Günümüzde teknolojinin yaygın olarak kullanılması, dahası hayatımızın bir parçası olması ne kadar güzel ve kolay olsa da beraberinde bazı sakıncalar doğurması da elbette kaçınılmaz. Doğru kullanım için muhakkak ki bazı düzenleme ve yaptırımlarının olması akabinde de kişi nezdinde temel sorumlulukların olması gerekmektedir.
Yaşamın her alanında kabalık ve nobranlık başını alabildiğince artmışken elbette sanal medyada bundan nasibini alması kaçınılmaz. Eşler arası kadın cinayetleri, trafik magandalığı, doğada ortak alanların ve sahillerin kirletilmesi hatta ve hatta corona münasebetiyle takılan maskelerin çevreye verdiği pislikler göz önüne alındığında yaşadığımız onca rezalet kendini sosyal medyada da gösteriyor.
Klavyenin başına geçen kendini ulaşılmaz sanıp önüne gelene sallıyor. Öyle ki sanal mecranın kendine has kötü bir üslubu ve raconu bile oluşmuş vaziyette.

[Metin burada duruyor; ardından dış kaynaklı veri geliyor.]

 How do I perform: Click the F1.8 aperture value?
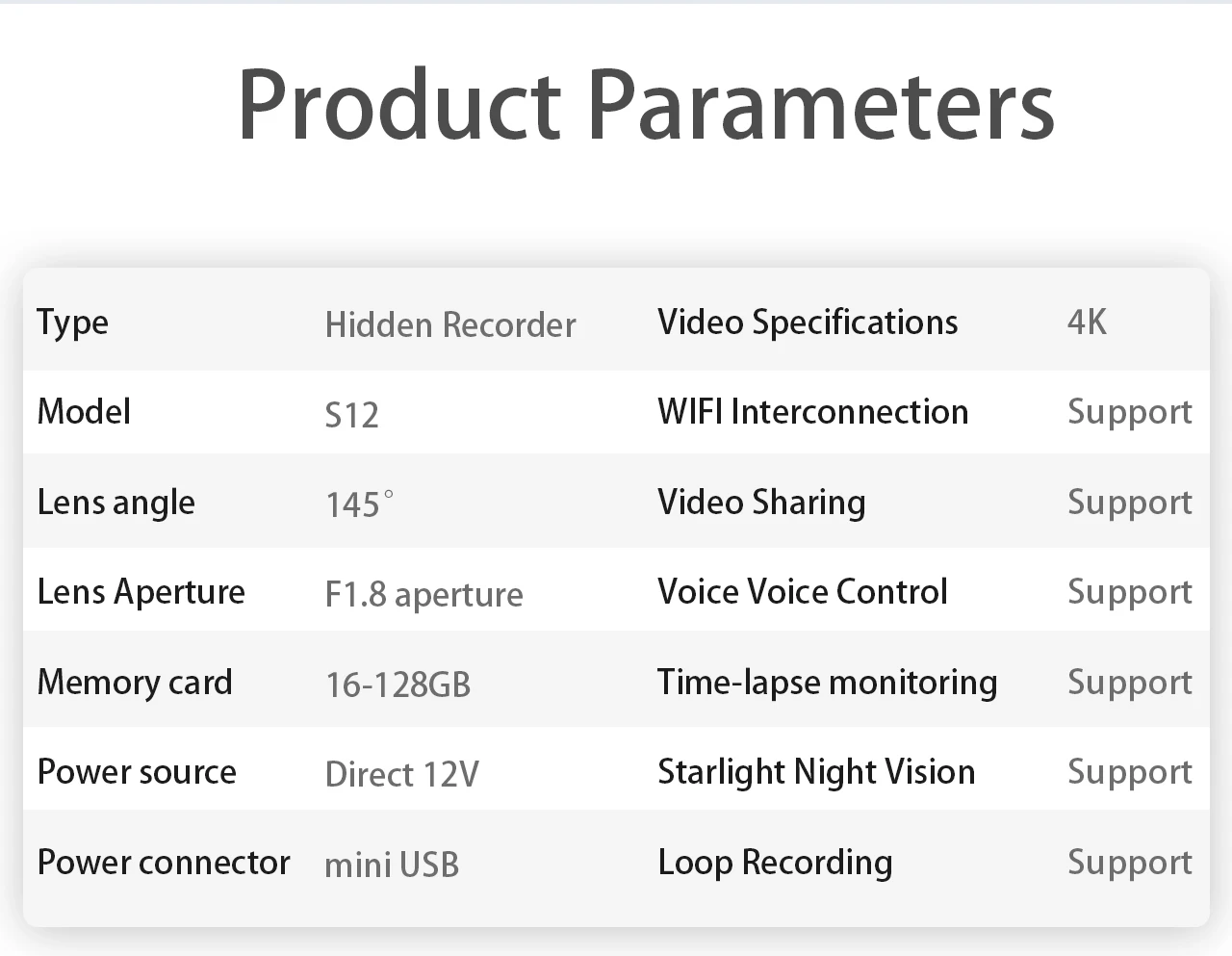(x=424, y=595)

Teknoloji iyi bir şekilde kullanılsa elbette çok yararlı lakin özellikle devlet otoritesi bu konuya da el atarak gerekli düzenlemeleri ve şartları oluşturmalıdır. Her zaman yasakçı zihniyetlere karşı olup kişisel hak ve özgürlüklerden yana tavır almışımdır. Özgürlüğün sınırı bir başka bireyin özgürlüğüne müdahil olduğunda özgürlüğün adı dayatmacılık olur buda neticede kimin gücü kime yeterseye dayanır. İnsanların özel hayatlarına müdahale, iftira ve yalanlarla kişilik haklarına saldırı ,hakaretler, tacizler, ifşa etmeler, istismarlar daha neler neler yaşanmakta sanal medyada. Utanıyorum bunları yazmaya ama karı bile satılıyor sanal alemde. Pes ya.. Geçtik terörü, ülke güvenliğini… Bu kadarda olmaz dedirtecek binlerce kepazeliklerin yaşandığı bir alan sosyal medya..

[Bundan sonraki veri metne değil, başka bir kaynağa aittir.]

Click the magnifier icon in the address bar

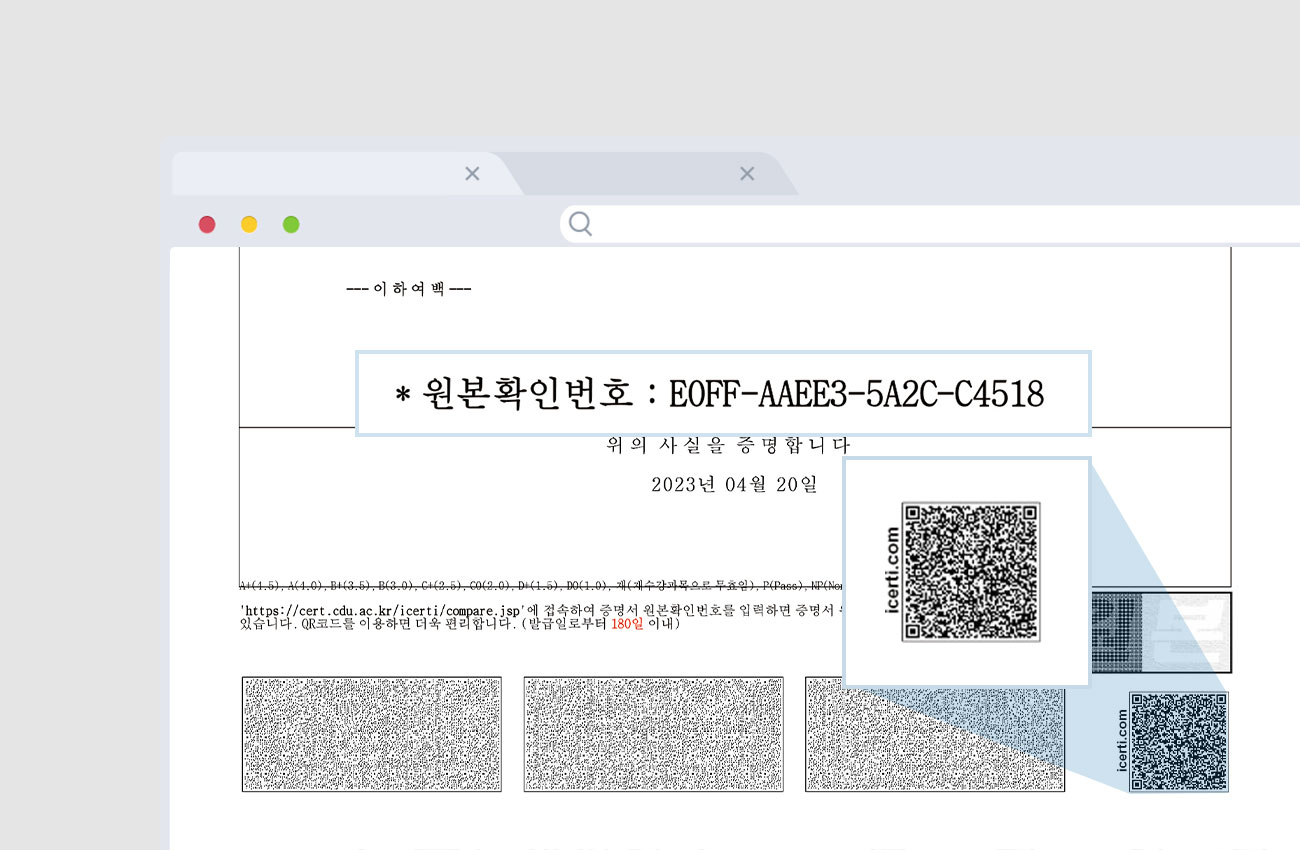[580, 224]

Sosyalleşmeden soyutlanarak sanal aleme kendini hapseden bireylerin mevcudiyeti her geçen gün çoğalmakta, artık elimize telefon almaya çekinir hale geldik neredeyse. Çok geç kalındı çok artık bir an önce devletimizin bu konuya el atarak asgari şartları oluşturması ve devlet otoritesinin bu alanda da kendini tesis etmesi gerekmektedir.
Kimi Atatürk'ün annesine, kimi devlet büyüklerine, kimi ona buna habire küfür ve hakaretler etmekte ama herhangi bir yaptırıma muhatap olmamakta, böyle bir şey olabilir mi? Eden yaptığının cezasını bulmalı, ne demek ben özgürüm kimse karışmamalı. Hadi canım sende…
Üretmeyen, düşünmeyen hazırcı bir topluluk elbette teknolojinin muazzam nimetlerini böylesine heba ederek kötü niyetlerine alet eder. Her telefonun bir seri numarası ve internet aboneliğinin de IP adresleri mevcut. Bunları satanların alt yapılarını uygun hale getirerek mahkeme ve savcılıkların istemiş olduğu bilgileri süratle temin etmeleri ve karar süreçlerinin acilen hızlandırılması gerekmektedir. Gazetelerde, Tv lerde nasıl tekzip ve toplatmalarla birlikte cezai müeyyidiler var ise sosyal medyada da olmalı. Yapanın yaptığı yanına kar kalmamalı muhakkak bir yaptırımı olmalı. İktidarıyla muhalefetiyle toplumun her kesimindeki STK ların bir araya gelerek adam akıllı bir düzenleme ve yaptırımların oluşturulması acilen kanunlaştırılıp uygulanabilir hale getirilmelidir. Elbette bunu yaparken de kişisel hak ve özgürlüklere, bilgi edinme hakkına da mutlaka riayet edilmeli. Kaş yapayım derken göz çıkarılmamalıdır. Bakmayın etrafta özgürlük adına veya sırf muhalefet yapalım edasıyla konuşanlara.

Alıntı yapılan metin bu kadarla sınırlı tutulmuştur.